+++ TASK DATA

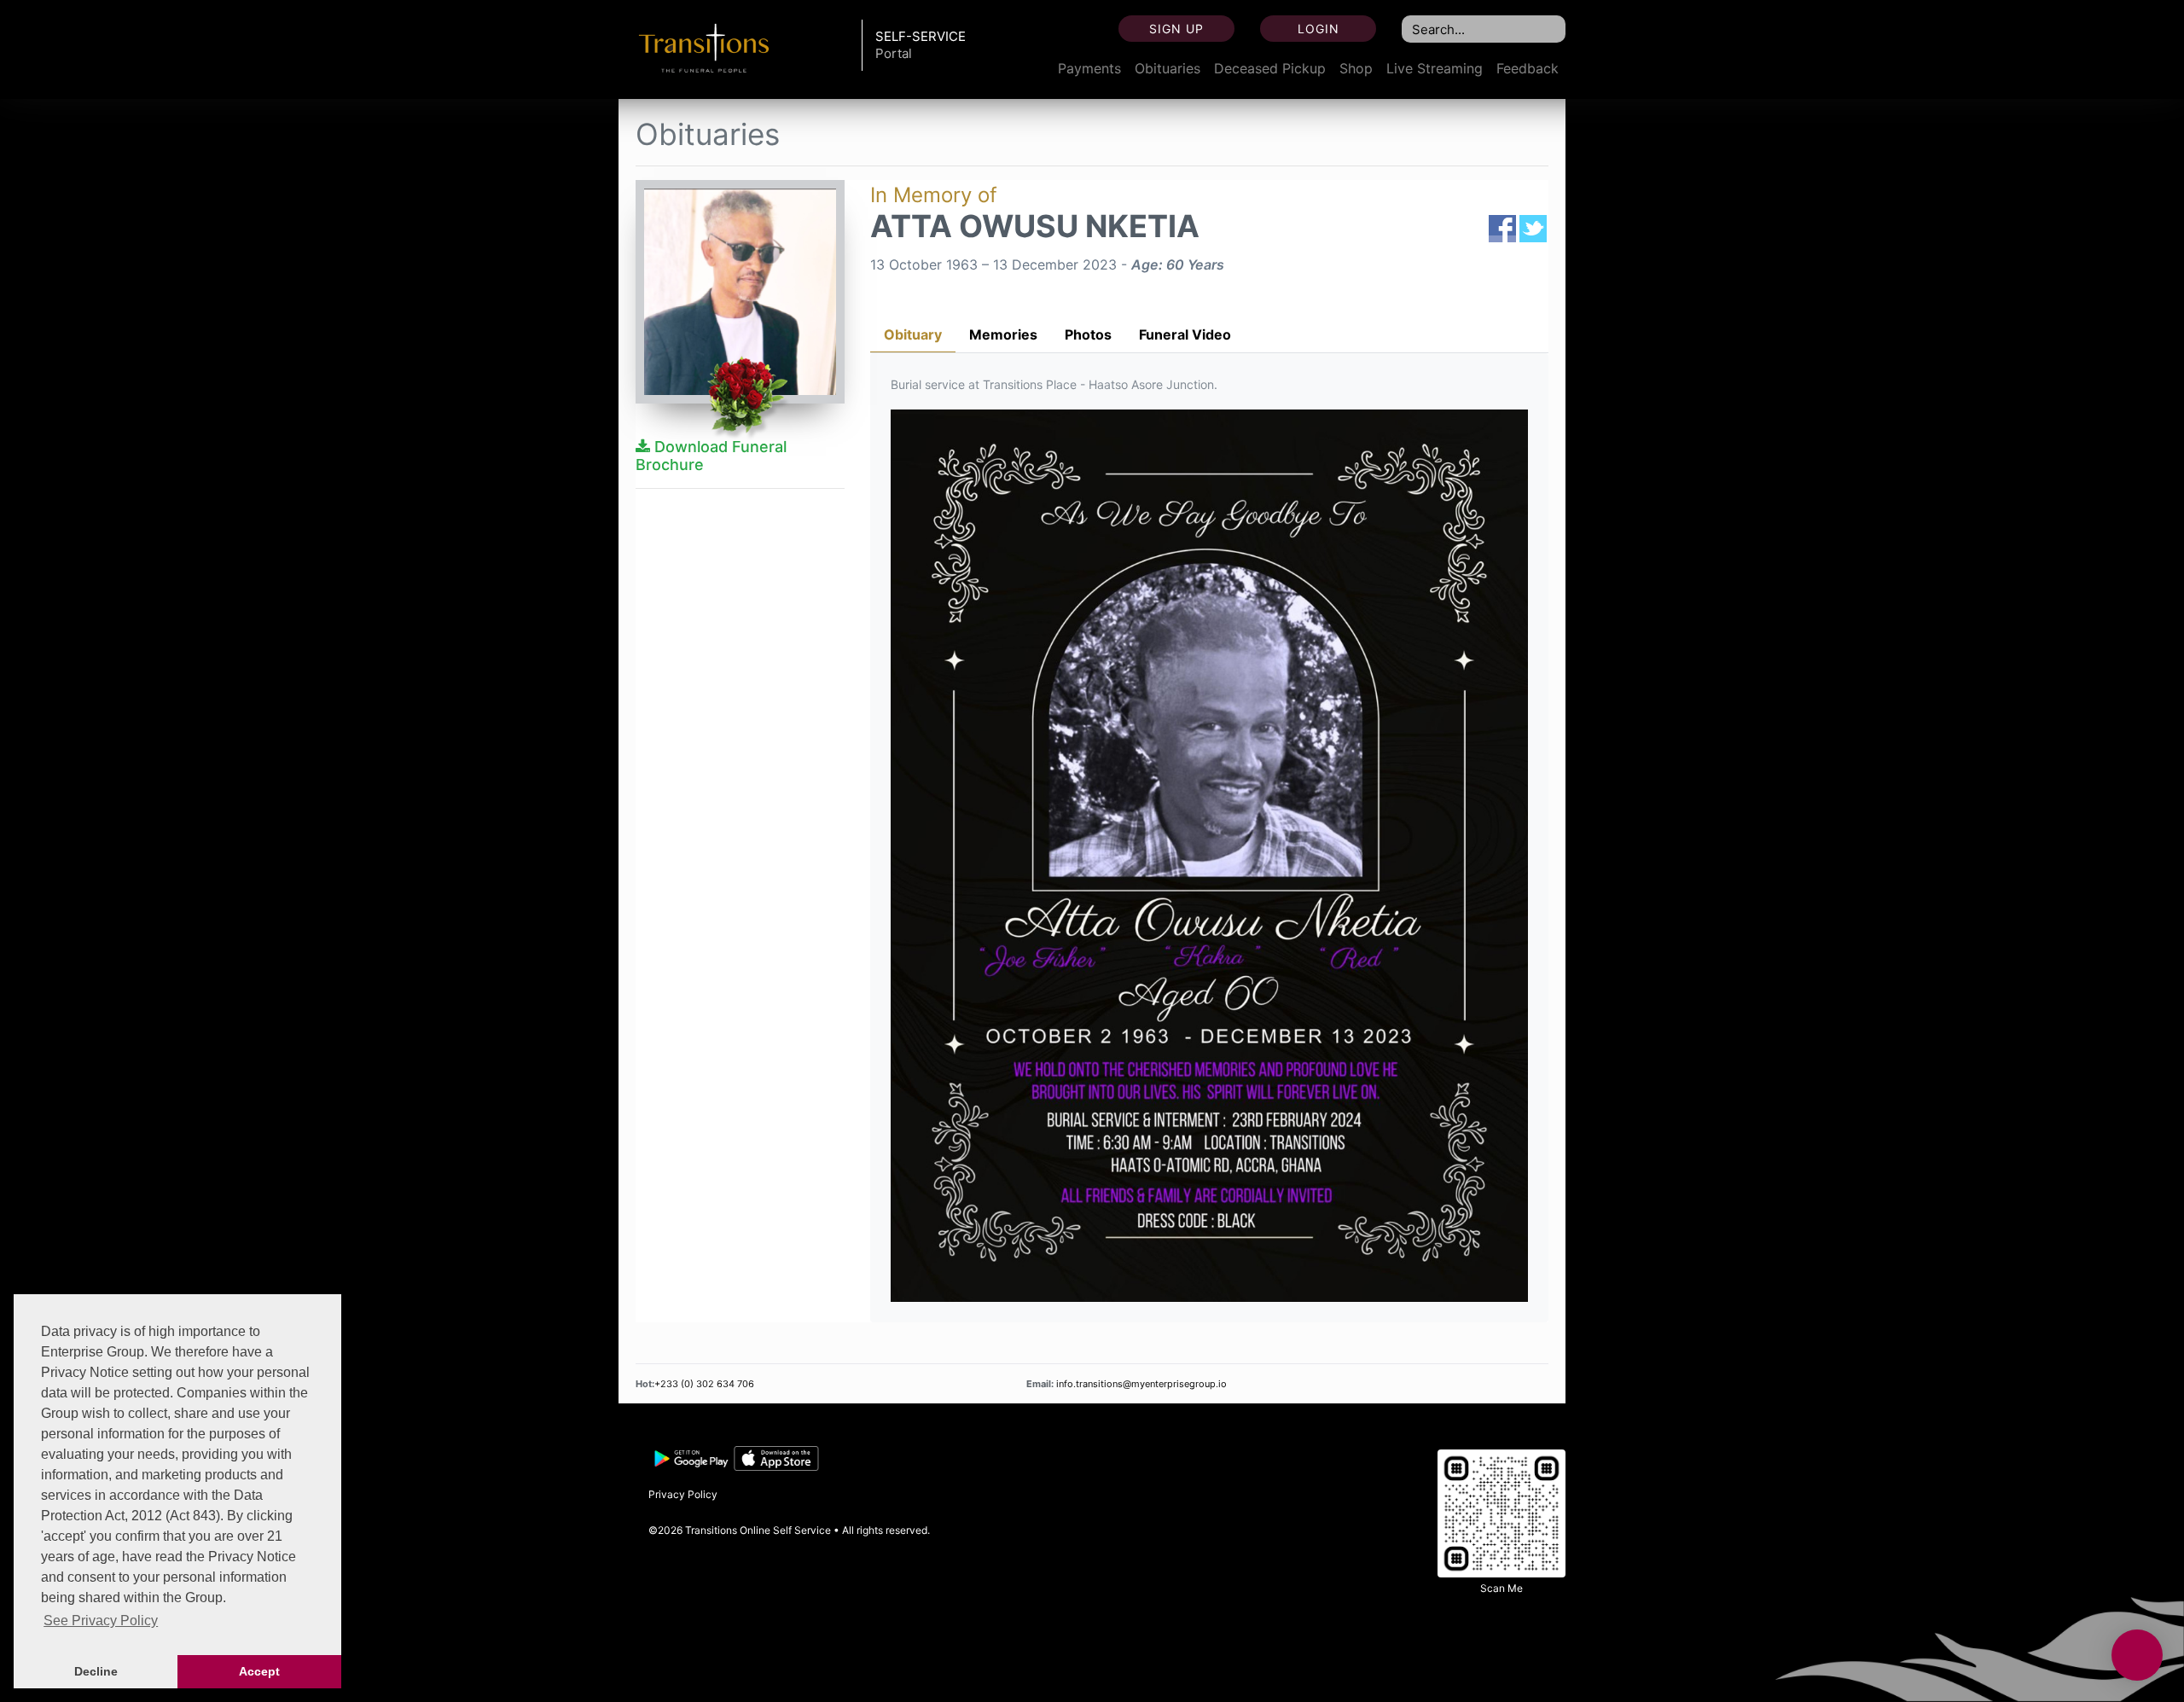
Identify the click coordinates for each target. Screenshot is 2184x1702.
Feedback (1527, 68)
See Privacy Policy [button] (101, 1620)
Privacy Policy (682, 1494)
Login (1318, 28)
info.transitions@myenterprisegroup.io (1140, 1384)
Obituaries (1167, 68)
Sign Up (1176, 28)
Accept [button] (259, 1671)
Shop (1356, 68)
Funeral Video (1185, 334)
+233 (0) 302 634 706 (704, 1384)
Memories (1003, 334)
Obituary (913, 334)
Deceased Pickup (1270, 68)
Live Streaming (1434, 68)
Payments (1089, 68)
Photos (1088, 334)
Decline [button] (96, 1671)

++++++

PROMPT:
All records above must be copied exactly, though the pictures they hold are to be left out.

FINISHED EXERCISE:
Identify the click coordinates for each target. Screenshot is 2184x1702.
Feedback (1527, 68)
See Privacy Policy [button] (101, 1620)
Privacy Policy (682, 1494)
Login (1318, 28)
info.transitions@myenterprisegroup.io (1140, 1384)
Obituaries (1167, 68)
Sign Up (1176, 28)
Accept [button] (259, 1671)
Shop (1356, 68)
Funeral Video (1185, 334)
+233 (0) 302 634 706 (704, 1384)
Memories (1003, 334)
Obituary (913, 334)
Deceased Pickup (1270, 68)
Live Streaming (1434, 68)
Payments (1089, 68)
Photos (1088, 334)
Decline [button] (96, 1671)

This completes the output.